- **Aim of the task**: Restate word for word only the lines running from the one with "Plus d’informations (432, 2527)" to the end of the data, both ends included. Omit any pictures.

- **Entries supplied**:
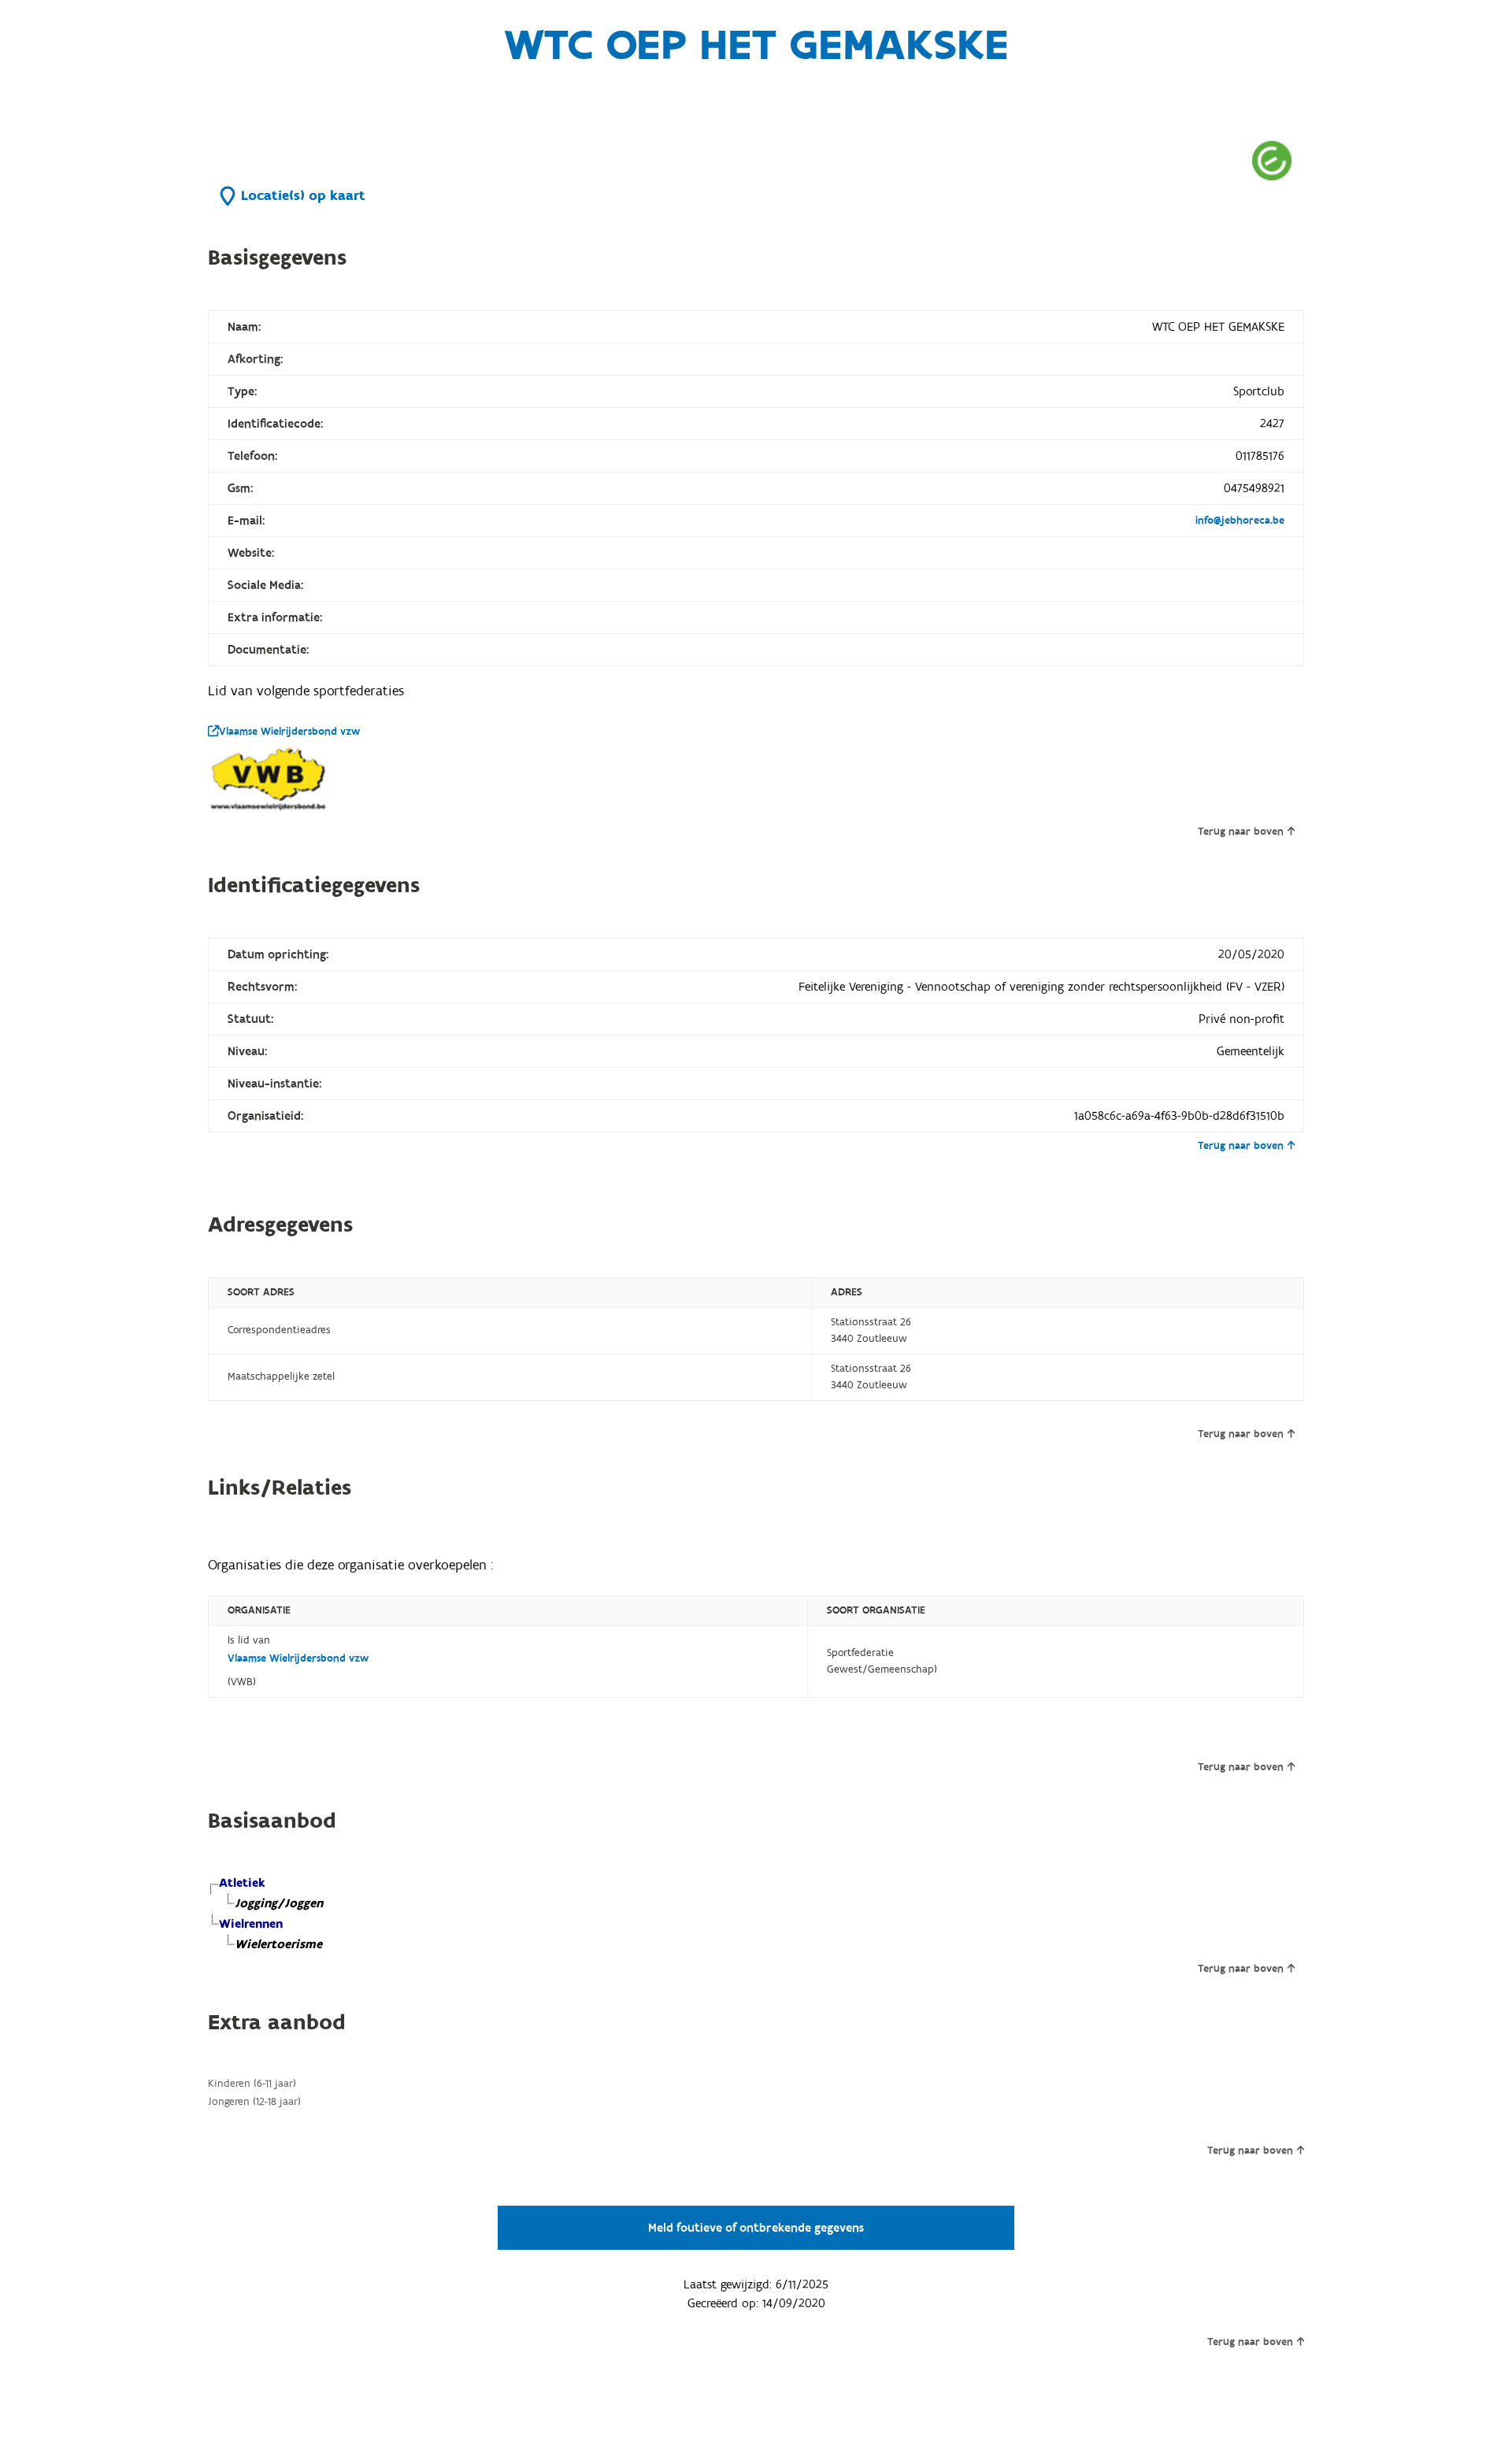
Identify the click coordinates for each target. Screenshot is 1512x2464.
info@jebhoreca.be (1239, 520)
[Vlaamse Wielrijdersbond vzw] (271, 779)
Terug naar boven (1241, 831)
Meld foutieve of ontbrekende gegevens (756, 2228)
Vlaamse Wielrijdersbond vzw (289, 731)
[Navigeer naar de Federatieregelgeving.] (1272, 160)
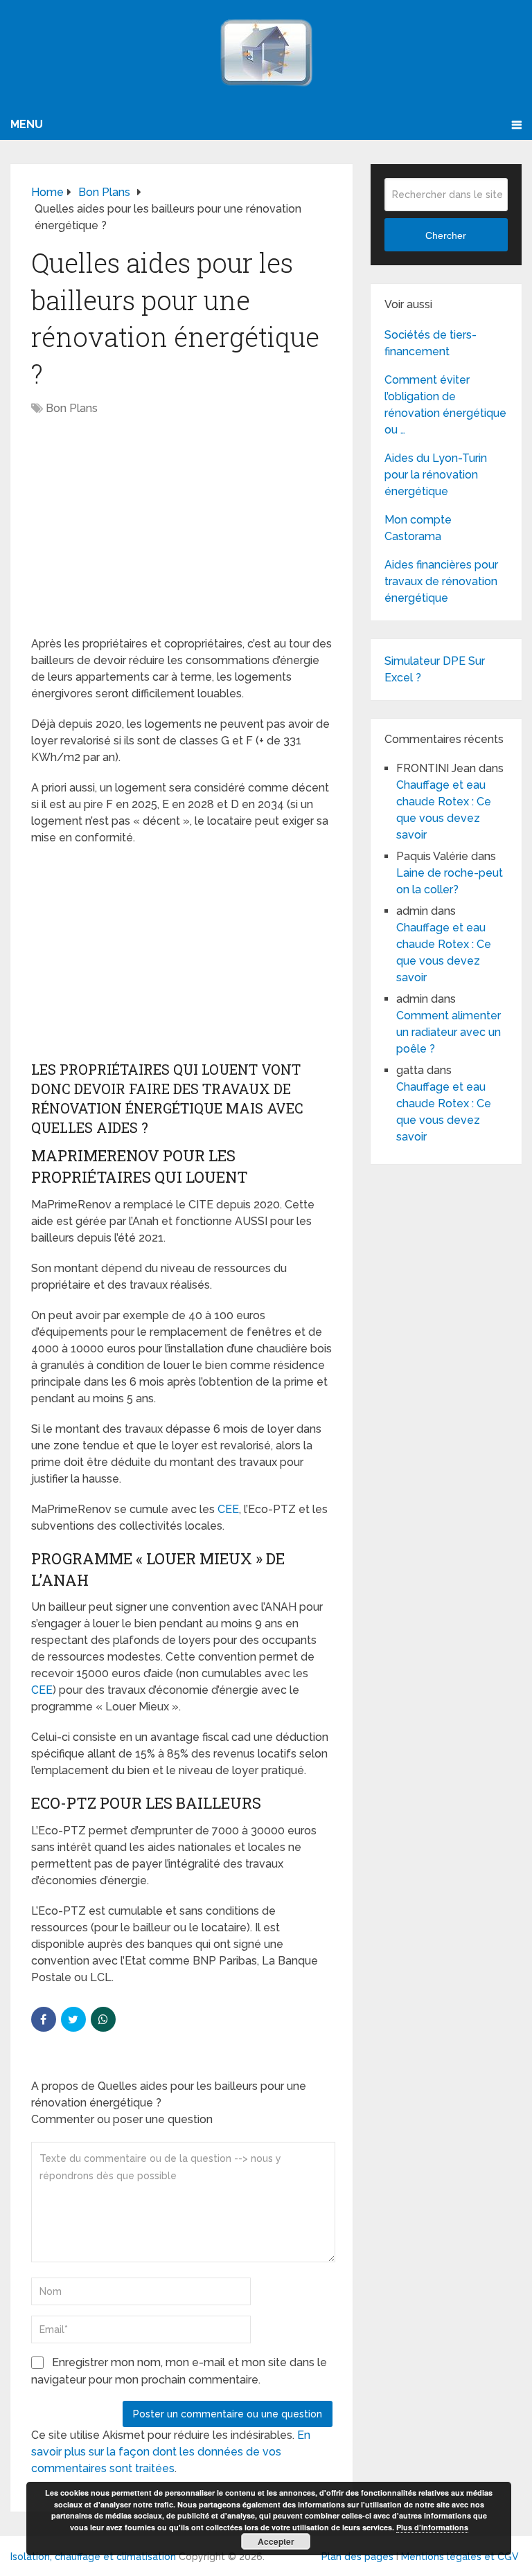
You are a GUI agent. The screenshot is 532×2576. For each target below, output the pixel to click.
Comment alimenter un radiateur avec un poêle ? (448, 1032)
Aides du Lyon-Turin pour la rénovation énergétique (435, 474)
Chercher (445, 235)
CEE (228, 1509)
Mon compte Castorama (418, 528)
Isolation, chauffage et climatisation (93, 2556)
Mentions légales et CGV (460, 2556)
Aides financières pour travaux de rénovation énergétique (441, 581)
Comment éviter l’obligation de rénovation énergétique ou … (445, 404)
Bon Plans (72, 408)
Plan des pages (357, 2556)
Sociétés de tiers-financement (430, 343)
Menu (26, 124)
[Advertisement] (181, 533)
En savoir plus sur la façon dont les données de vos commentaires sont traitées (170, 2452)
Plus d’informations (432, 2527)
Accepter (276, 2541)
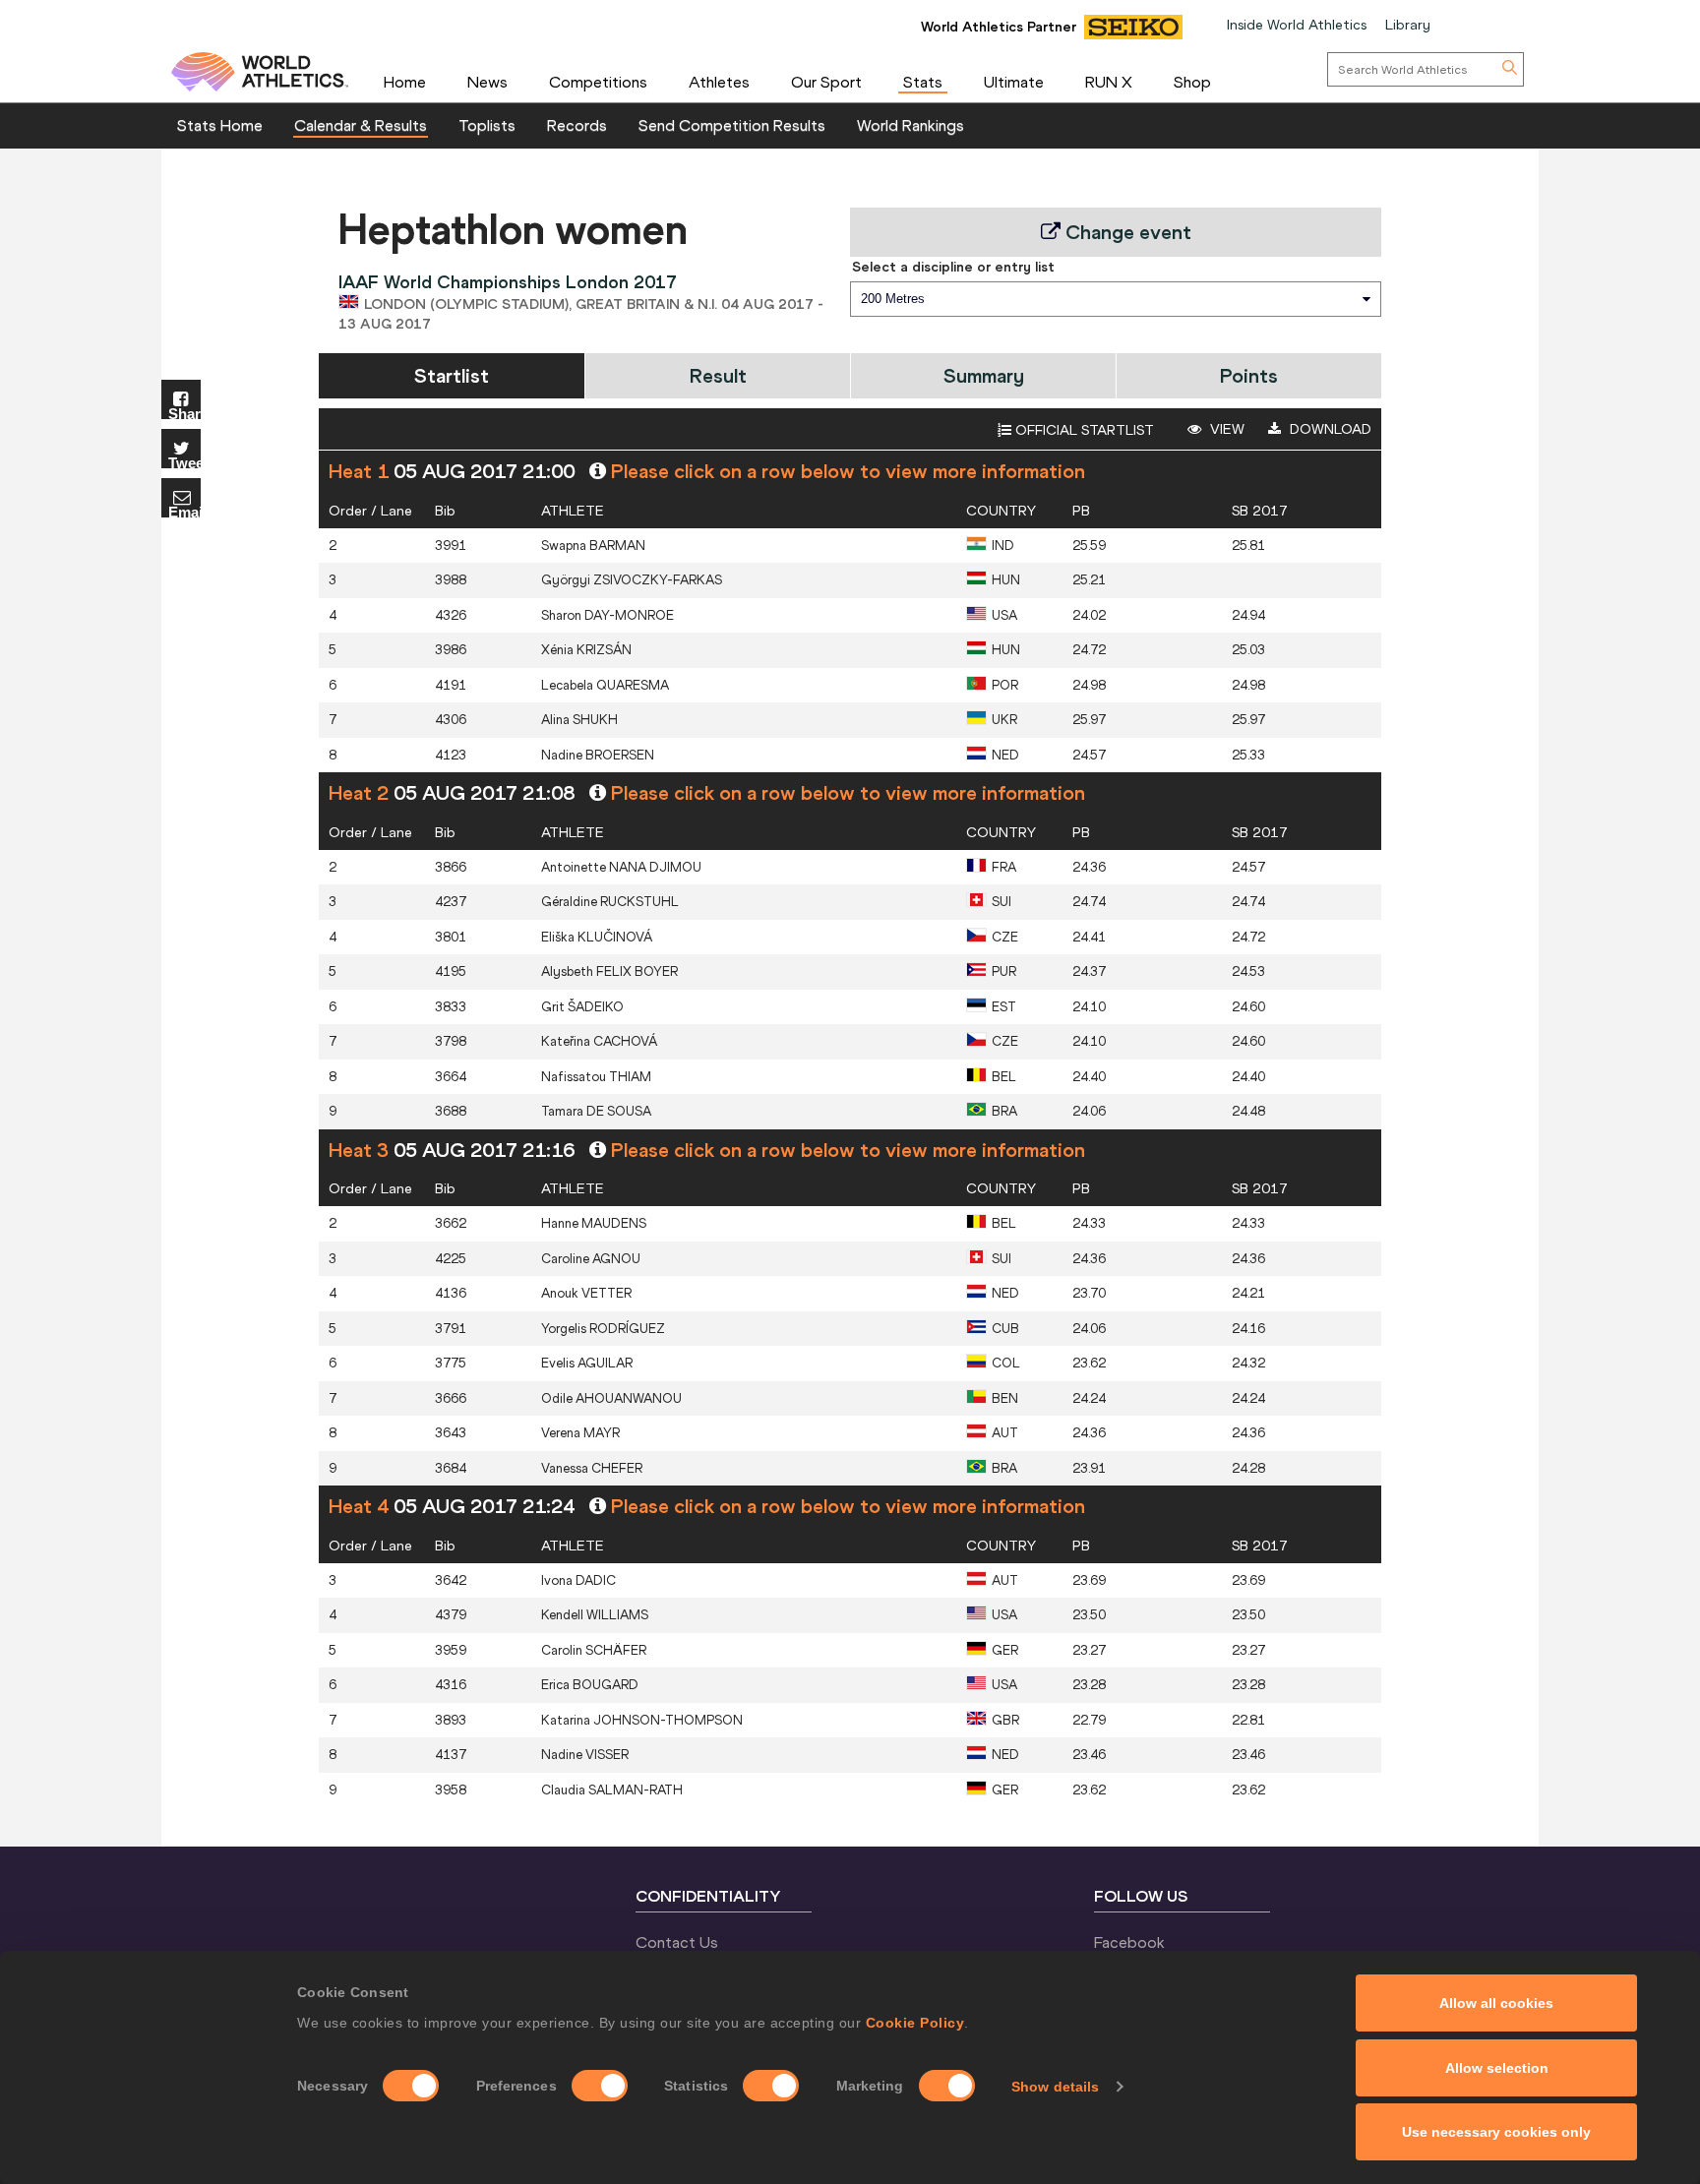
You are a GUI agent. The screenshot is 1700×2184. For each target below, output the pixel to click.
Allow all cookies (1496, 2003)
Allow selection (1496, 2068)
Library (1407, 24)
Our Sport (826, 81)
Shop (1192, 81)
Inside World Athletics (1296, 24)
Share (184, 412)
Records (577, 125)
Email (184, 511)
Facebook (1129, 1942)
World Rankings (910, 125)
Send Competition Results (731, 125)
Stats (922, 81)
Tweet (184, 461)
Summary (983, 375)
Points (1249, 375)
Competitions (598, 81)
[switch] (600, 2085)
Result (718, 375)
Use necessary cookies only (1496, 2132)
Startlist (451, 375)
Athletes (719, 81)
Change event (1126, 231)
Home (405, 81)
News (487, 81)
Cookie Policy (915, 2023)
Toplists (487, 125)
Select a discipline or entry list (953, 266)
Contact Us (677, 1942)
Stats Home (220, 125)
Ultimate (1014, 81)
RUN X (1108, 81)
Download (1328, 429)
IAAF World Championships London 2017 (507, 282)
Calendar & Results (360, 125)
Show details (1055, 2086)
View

- **Response**:
Plus d’informations (432, 2527)
Accepter (276, 2541)
You are a GUI agent. The screenshot is 1700×2184. For each target below, output the pixel to click.
Allow all cookies (1496, 2003)
Allow selection (1496, 2068)
Library (1407, 24)
Our Sport (826, 81)
Shop (1192, 81)
Inside World Athletics (1296, 24)
Share (184, 412)
Records (577, 125)
Email (184, 511)
Facebook (1129, 1942)
World Rankings (910, 125)
Send Competition Results (731, 125)
Stats (922, 81)
Tweet (184, 461)
Summary (983, 375)
Points (1249, 375)
Competitions (598, 81)
[switch] (600, 2085)
Result (718, 375)
Use necessary cookies only (1496, 2132)
Startlist (451, 375)
Athletes (719, 81)
Change event (1126, 231)
Home (405, 81)
News (487, 81)
Cookie Policy (915, 2023)
Toplists (487, 125)
Select a discipline or entry list (953, 266)
Contact Us (677, 1942)
Stats Home (220, 125)
Ultimate (1014, 81)
RUN X (1108, 81)
Download (1328, 429)
IAAF World Championships London 2017 (507, 282)
Calendar & Results (360, 125)
Show details (1055, 2086)
View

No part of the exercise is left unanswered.